- _What is needed_: Write out every record below exactly as it appears.

- _Records for the task_:
......
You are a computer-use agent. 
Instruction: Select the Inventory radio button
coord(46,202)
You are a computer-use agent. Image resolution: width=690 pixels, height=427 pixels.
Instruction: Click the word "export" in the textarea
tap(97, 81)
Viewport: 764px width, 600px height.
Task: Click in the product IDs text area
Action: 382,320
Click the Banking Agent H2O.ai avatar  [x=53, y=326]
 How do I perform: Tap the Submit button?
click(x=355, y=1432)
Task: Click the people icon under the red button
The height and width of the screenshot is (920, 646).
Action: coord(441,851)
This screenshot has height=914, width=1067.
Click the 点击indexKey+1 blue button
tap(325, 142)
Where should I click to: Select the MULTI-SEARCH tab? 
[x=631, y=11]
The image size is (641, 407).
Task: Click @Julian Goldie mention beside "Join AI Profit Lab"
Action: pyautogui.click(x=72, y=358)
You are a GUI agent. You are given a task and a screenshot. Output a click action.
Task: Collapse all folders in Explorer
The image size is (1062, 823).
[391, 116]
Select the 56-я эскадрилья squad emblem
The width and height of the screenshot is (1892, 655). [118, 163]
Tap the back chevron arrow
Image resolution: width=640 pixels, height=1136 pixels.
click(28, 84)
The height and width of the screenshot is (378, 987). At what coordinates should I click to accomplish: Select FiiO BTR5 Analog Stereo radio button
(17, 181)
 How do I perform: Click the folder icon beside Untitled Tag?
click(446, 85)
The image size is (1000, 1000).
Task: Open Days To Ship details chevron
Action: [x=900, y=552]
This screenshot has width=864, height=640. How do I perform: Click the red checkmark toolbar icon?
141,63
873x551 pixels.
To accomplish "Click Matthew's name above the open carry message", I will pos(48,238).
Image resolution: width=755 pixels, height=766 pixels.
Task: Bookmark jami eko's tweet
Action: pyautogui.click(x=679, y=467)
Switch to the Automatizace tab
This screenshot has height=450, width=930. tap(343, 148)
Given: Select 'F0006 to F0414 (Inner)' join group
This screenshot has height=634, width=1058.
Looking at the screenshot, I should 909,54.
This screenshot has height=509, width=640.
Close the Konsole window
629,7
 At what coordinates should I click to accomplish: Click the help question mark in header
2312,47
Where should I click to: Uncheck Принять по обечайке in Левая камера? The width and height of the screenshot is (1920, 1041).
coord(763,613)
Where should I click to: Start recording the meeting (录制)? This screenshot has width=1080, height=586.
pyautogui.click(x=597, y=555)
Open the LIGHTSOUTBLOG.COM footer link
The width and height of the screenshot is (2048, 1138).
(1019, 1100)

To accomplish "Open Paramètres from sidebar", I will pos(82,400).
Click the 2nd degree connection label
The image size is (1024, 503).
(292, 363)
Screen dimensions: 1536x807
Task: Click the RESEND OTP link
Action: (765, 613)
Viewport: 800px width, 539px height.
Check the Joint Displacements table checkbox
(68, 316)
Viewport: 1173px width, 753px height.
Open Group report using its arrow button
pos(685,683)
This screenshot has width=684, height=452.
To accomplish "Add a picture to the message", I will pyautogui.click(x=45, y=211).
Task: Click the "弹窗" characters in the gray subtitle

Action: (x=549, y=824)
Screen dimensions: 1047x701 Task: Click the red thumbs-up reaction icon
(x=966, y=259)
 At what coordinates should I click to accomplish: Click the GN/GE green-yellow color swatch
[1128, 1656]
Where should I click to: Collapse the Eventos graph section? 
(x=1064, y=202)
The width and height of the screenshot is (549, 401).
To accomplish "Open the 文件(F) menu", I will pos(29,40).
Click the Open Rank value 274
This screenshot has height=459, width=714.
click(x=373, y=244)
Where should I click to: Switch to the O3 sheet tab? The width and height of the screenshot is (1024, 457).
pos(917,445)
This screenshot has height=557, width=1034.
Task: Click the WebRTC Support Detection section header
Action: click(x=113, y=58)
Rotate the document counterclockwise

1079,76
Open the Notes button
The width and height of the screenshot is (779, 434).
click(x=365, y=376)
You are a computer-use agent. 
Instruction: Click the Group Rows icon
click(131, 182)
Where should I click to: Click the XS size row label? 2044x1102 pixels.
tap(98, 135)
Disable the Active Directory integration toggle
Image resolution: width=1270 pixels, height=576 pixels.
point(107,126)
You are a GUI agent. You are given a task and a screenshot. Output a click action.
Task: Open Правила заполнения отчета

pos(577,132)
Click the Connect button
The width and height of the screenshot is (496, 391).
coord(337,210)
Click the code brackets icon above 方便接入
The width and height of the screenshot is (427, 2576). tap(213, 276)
......
- _Response_:
You are a computer-use agent. 
Instruction: Select the Inventory radio button
coord(46,202)
You are a computer-use agent. Image resolution: width=690 pixels, height=427 pixels.
Instruction: Click the word "export" in the textarea
tap(97, 81)
Viewport: 764px width, 600px height.
Task: Click in the product IDs text area
Action: 382,320
Click the Banking Agent H2O.ai avatar  [x=53, y=326]
 How do I perform: Tap the Submit button?
click(x=355, y=1432)
Task: Click the people icon under the red button
The height and width of the screenshot is (920, 646).
Action: coord(441,851)
This screenshot has height=914, width=1067.
Click the 点击indexKey+1 blue button
tap(325, 142)
Where should I click to: Select the MULTI-SEARCH tab? 
[x=631, y=11]
The image size is (641, 407).
Task: Click @Julian Goldie mention beside "Join AI Profit Lab"
Action: pyautogui.click(x=72, y=358)
You are a GUI agent. You are given a task and a screenshot. Output a click action.
Task: Collapse all folders in Explorer
The image size is (1062, 823).
[391, 116]
Select the 56-я эскадрилья squad emblem
The width and height of the screenshot is (1892, 655). [118, 163]
Tap the back chevron arrow
Image resolution: width=640 pixels, height=1136 pixels.
click(28, 84)
The height and width of the screenshot is (378, 987). At what coordinates should I click to accomplish: Select FiiO BTR5 Analog Stereo radio button
(17, 181)
 How do I perform: Click the folder icon beside Untitled Tag?
click(446, 85)
The image size is (1000, 1000).
Task: Open Days To Ship details chevron
Action: [x=900, y=552]
This screenshot has width=864, height=640. How do I perform: Click the red checkmark toolbar icon?
141,63
873x551 pixels.
To accomplish "Click Matthew's name above the open carry message", I will pos(48,238).
Image resolution: width=755 pixels, height=766 pixels.
Task: Bookmark jami eko's tweet
Action: pyautogui.click(x=679, y=467)
Switch to the Automatizace tab
This screenshot has height=450, width=930. tap(343, 148)
Given: Select 'F0006 to F0414 (Inner)' join group
This screenshot has height=634, width=1058.
Looking at the screenshot, I should 909,54.
This screenshot has height=509, width=640.
Close the Konsole window
629,7
 At what coordinates should I click to accomplish: Click the help question mark in header
2312,47
Where should I click to: Uncheck Принять по обечайке in Левая камера? The width and height of the screenshot is (1920, 1041).
coord(763,613)
Where should I click to: Start recording the meeting (录制)? This screenshot has width=1080, height=586.
pyautogui.click(x=597, y=555)
Open the LIGHTSOUTBLOG.COM footer link
The width and height of the screenshot is (2048, 1138).
(1019, 1100)

To accomplish "Open Paramètres from sidebar", I will pos(82,400).
Click the 2nd degree connection label
The image size is (1024, 503).
(292, 363)
Screen dimensions: 1536x807
Task: Click the RESEND OTP link
Action: (765, 613)
Viewport: 800px width, 539px height.
Check the Joint Displacements table checkbox
(68, 316)
Viewport: 1173px width, 753px height.
Open Group report using its arrow button
pos(685,683)
This screenshot has width=684, height=452.
To accomplish "Add a picture to the message", I will pyautogui.click(x=45, y=211).
Task: Click the "弹窗" characters in the gray subtitle

Action: (x=549, y=824)
Screen dimensions: 1047x701 Task: Click the red thumbs-up reaction icon
(x=966, y=259)
 At what coordinates should I click to accomplish: Click the GN/GE green-yellow color swatch
[1128, 1656]
Where should I click to: Collapse the Eventos graph section? 
(x=1064, y=202)
The width and height of the screenshot is (549, 401).
To accomplish "Open the 文件(F) menu", I will pos(29,40).
Click the Open Rank value 274
This screenshot has height=459, width=714.
click(x=373, y=244)
Where should I click to: Switch to the O3 sheet tab? The width and height of the screenshot is (1024, 457).
pos(917,445)
This screenshot has height=557, width=1034.
Task: Click the WebRTC Support Detection section header
Action: click(x=113, y=58)
Rotate the document counterclockwise

1079,76
Open the Notes button
The width and height of the screenshot is (779, 434).
click(x=365, y=376)
You are a computer-use agent. 
Instruction: Click the Group Rows icon
click(131, 182)
Where should I click to: Click the XS size row label? 2044x1102 pixels.
tap(98, 135)
Disable the Active Directory integration toggle
Image resolution: width=1270 pixels, height=576 pixels.
point(107,126)
You are a GUI agent. You are given a task and a screenshot. Output a click action.
Task: Open Правила заполнения отчета

pos(577,132)
Click the Connect button
The width and height of the screenshot is (496, 391).
coord(337,210)
Click the code brackets icon above 方便接入
The width and height of the screenshot is (427, 2576). tap(213, 276)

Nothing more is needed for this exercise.